Segment Start: Data shown

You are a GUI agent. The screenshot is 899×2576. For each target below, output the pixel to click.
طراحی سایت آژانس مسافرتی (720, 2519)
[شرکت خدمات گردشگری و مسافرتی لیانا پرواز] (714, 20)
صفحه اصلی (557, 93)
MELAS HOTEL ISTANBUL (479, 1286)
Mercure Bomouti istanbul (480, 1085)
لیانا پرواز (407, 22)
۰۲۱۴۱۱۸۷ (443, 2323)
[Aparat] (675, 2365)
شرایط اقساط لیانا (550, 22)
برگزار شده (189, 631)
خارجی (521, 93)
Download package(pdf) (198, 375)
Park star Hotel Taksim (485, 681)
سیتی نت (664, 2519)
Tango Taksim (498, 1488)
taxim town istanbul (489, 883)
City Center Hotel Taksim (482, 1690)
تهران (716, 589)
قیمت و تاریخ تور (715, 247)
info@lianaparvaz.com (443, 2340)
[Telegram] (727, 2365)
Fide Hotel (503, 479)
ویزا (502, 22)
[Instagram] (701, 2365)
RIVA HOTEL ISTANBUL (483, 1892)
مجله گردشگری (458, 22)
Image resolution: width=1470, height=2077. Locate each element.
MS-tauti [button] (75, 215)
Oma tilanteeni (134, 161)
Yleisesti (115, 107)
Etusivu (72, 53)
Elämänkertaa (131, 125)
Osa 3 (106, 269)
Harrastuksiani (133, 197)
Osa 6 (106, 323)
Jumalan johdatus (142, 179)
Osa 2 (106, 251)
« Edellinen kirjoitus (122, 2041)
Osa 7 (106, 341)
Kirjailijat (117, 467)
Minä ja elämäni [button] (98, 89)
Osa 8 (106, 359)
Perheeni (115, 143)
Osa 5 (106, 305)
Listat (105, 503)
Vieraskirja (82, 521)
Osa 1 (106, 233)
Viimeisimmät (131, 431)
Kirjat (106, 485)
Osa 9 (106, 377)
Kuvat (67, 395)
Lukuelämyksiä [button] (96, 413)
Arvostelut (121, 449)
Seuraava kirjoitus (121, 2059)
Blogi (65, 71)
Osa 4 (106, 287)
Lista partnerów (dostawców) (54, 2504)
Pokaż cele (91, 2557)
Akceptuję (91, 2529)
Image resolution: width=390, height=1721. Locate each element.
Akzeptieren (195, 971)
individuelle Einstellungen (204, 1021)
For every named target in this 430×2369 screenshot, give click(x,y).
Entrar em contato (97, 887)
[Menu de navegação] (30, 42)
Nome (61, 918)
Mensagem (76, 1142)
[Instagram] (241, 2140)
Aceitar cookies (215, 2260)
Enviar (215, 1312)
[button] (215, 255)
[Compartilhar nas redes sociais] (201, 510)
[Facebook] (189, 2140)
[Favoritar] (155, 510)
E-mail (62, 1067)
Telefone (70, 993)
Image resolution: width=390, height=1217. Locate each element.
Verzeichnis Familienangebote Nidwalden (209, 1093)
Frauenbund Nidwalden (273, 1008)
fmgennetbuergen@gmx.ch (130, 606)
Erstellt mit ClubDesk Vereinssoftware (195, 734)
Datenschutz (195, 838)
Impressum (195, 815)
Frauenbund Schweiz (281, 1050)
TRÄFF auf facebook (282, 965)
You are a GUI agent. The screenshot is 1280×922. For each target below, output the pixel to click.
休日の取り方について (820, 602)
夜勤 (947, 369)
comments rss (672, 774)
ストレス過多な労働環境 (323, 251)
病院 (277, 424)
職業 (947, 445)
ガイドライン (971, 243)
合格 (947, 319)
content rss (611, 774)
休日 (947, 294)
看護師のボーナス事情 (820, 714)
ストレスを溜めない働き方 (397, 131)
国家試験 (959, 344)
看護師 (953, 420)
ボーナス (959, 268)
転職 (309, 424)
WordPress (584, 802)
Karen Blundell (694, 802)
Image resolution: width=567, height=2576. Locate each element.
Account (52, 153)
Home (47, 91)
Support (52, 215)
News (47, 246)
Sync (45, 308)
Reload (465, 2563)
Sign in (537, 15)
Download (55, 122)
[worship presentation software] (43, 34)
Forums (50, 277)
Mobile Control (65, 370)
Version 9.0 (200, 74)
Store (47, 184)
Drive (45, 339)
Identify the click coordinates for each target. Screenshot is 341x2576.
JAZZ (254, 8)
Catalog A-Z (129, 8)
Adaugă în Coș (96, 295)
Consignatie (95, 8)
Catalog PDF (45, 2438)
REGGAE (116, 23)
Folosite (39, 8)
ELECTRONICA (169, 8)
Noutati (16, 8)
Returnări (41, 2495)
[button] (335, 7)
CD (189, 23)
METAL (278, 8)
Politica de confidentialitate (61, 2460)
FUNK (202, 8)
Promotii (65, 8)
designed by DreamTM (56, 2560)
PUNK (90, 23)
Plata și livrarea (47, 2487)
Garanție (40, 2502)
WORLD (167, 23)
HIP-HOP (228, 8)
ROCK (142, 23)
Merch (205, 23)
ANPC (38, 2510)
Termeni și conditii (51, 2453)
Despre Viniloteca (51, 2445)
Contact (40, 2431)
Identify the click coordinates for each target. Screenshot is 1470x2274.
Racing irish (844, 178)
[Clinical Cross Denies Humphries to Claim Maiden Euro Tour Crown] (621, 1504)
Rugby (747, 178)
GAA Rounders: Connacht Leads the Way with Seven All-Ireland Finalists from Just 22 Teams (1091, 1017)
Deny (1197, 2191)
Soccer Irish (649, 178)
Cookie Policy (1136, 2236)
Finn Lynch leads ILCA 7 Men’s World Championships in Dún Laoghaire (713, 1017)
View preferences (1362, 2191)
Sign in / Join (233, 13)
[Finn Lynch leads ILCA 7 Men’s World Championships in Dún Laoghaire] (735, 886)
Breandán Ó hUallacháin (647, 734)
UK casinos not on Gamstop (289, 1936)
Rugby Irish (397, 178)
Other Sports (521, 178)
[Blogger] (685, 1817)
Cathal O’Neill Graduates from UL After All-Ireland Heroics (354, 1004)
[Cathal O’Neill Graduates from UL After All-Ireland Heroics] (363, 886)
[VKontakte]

Segment End: Data shown

Would you retype the full listing without altering a single word?

You are a GUI agent. The screenshot is 899×2576. For each target below, output the pixel to click.
طراحی سایت آژانس مسافرتی (720, 2519)
[شرکت خدمات گردشگری و مسافرتی لیانا پرواز] (714, 20)
صفحه اصلی (557, 93)
MELAS HOTEL ISTANBUL (479, 1286)
Mercure Bomouti istanbul (480, 1085)
لیانا پرواز (407, 22)
۰۲۱۴۱۱۸۷ (443, 2323)
[Aparat] (675, 2365)
شرایط اقساط لیانا (550, 22)
برگزار شده (189, 631)
خارجی (521, 93)
Download package(pdf) (198, 375)
Park star Hotel Taksim (485, 681)
سیتی نت (664, 2519)
Tango Taksim (498, 1488)
taxim town istanbul (489, 883)
City Center Hotel Taksim (482, 1690)
تهران (716, 589)
قیمت و تاریخ تور (715, 247)
info@lianaparvaz.com (443, 2340)
[Telegram] (727, 2365)
Fide Hotel (503, 479)
ویزا (502, 22)
[Instagram] (701, 2365)
RIVA HOTEL ISTANBUL (483, 1892)
مجله گردشگری (458, 22)
Image resolution: width=1470, height=2077. Locate each element.
MS-tauti [button] (75, 215)
Oma tilanteeni (134, 161)
Yleisesti (115, 107)
Etusivu (72, 53)
Elämänkertaa (131, 125)
Osa 3 (106, 269)
Harrastuksiani (133, 197)
Osa 6 (106, 323)
Jumalan johdatus (142, 179)
Osa 2 (106, 251)
« Edellinen kirjoitus (122, 2041)
Osa 7 (106, 341)
Kirjailijat (117, 467)
Minä ja elämäni [button] (98, 89)
Osa 8 (106, 359)
Perheeni (115, 143)
Osa 5 (106, 305)
Listat (105, 503)
Vieraskirja (82, 521)
Osa 1 (106, 233)
Viimeisimmät (131, 431)
Kirjat (106, 485)
Osa 9 (106, 377)
Kuvat (67, 395)
Lukuelämyksiä [button] (96, 413)
Arvostelut (121, 449)
Seuraava kirjoitus (121, 2059)
Blogi (65, 71)
Osa 4 (106, 287)
Lista partnerów (dostawców) (54, 2504)
Pokaż cele (91, 2557)
Akceptuję (91, 2529)
Image resolution: width=390, height=1721. Locate each element.
Akzeptieren (195, 971)
individuelle Einstellungen (204, 1021)
For every named target in this 430×2369 screenshot, give click(x,y).
Entrar em contato (97, 887)
[Menu de navegação] (30, 42)
Nome (61, 918)
Mensagem (76, 1142)
[Instagram] (241, 2140)
Aceitar cookies (215, 2260)
Enviar (215, 1312)
[button] (215, 255)
[Compartilhar nas redes sociais] (201, 510)
[Facebook] (189, 2140)
[Favoritar] (155, 510)
E-mail (62, 1067)
Telefone (70, 993)
Image resolution: width=390, height=1217. Locate each element.
Verzeichnis Familienangebote Nidwalden (209, 1093)
Frauenbund Nidwalden (273, 1008)
fmgennetbuergen@gmx.ch (130, 606)
Erstellt mit ClubDesk Vereinssoftware (195, 734)
Datenschutz (195, 838)
Impressum (195, 815)
Frauenbund Schweiz (281, 1050)
TRÄFF auf facebook (282, 965)
You are a GUI agent. The screenshot is 1280×922. For each target below, output the pixel to click.
休日の取り方について (820, 602)
夜勤 (947, 369)
comments rss (672, 774)
ストレス過多な労働環境 (323, 251)
病院 (277, 424)
職業 (947, 445)
ガイドライン (971, 243)
合格 (947, 319)
content rss (611, 774)
休日 (947, 294)
看護師のボーナス事情 (820, 714)
ストレスを溜めない働き方 (397, 131)
国家試験 (959, 344)
看護師 (953, 420)
ボーナス (959, 268)
転職 (309, 424)
WordPress (584, 802)
Karen Blundell (694, 802)
Image resolution: width=567, height=2576. Locate each element.
Account (52, 153)
Home (47, 91)
Support (52, 215)
News (47, 246)
Sync (45, 308)
Reload (465, 2563)
Sign in (537, 15)
Download (55, 122)
[worship presentation software] (43, 34)
Forums (50, 277)
Mobile Control (65, 370)
Version 9.0 (200, 74)
Store (47, 184)
Drive (45, 339)
Identify the click coordinates for each target. Screenshot is 341x2576.
JAZZ (254, 8)
Catalog A-Z (129, 8)
Adaugă în Coș (96, 295)
Consignatie (95, 8)
Catalog PDF (45, 2438)
REGGAE (116, 23)
Folosite (39, 8)
ELECTRONICA (169, 8)
Noutati (16, 8)
Returnări (41, 2495)
[button] (335, 7)
CD (189, 23)
METAL (278, 8)
Politica de confidentialitate (61, 2460)
FUNK (202, 8)
Promotii (65, 8)
designed by DreamTM (56, 2560)
PUNK (90, 23)
Plata și livrarea (47, 2487)
Garanție (40, 2502)
WORLD (167, 23)
HIP-HOP (228, 8)
ROCK (142, 23)
Merch (205, 23)
ANPC (38, 2510)
Termeni și conditii (51, 2453)
Despre Viniloteca (51, 2445)
Contact (40, 2431)
Identify the click coordinates for each target. Screenshot is 1470x2274.
Racing irish (844, 178)
[Clinical Cross Denies Humphries to Claim Maiden Euro Tour Crown] (621, 1504)
Rugby (747, 178)
GAA Rounders: Connacht Leads the Way with Seven All-Ireland Finalists from Just 22 Teams (1091, 1017)
Deny (1197, 2191)
Soccer Irish (649, 178)
Cookie Policy (1136, 2236)
Finn Lynch leads ILCA 7 Men’s World Championships in Dún Laoghaire (713, 1017)
View preferences (1362, 2191)
Sign in / Join (233, 13)
[Finn Lynch leads ILCA 7 Men’s World Championships in Dún Laoghaire] (735, 886)
Breandán Ó hUallacháin (647, 734)
UK casinos not on Gamstop (289, 1936)
Rugby Irish (397, 178)
Other Sports (521, 178)
[Blogger] (685, 1817)
Cathal O’Neill Graduates from UL After All-Ireland Heroics (354, 1004)
[Cathal O’Neill Graduates from UL After All-Ireland Heroics] (363, 886)
[VKontakte]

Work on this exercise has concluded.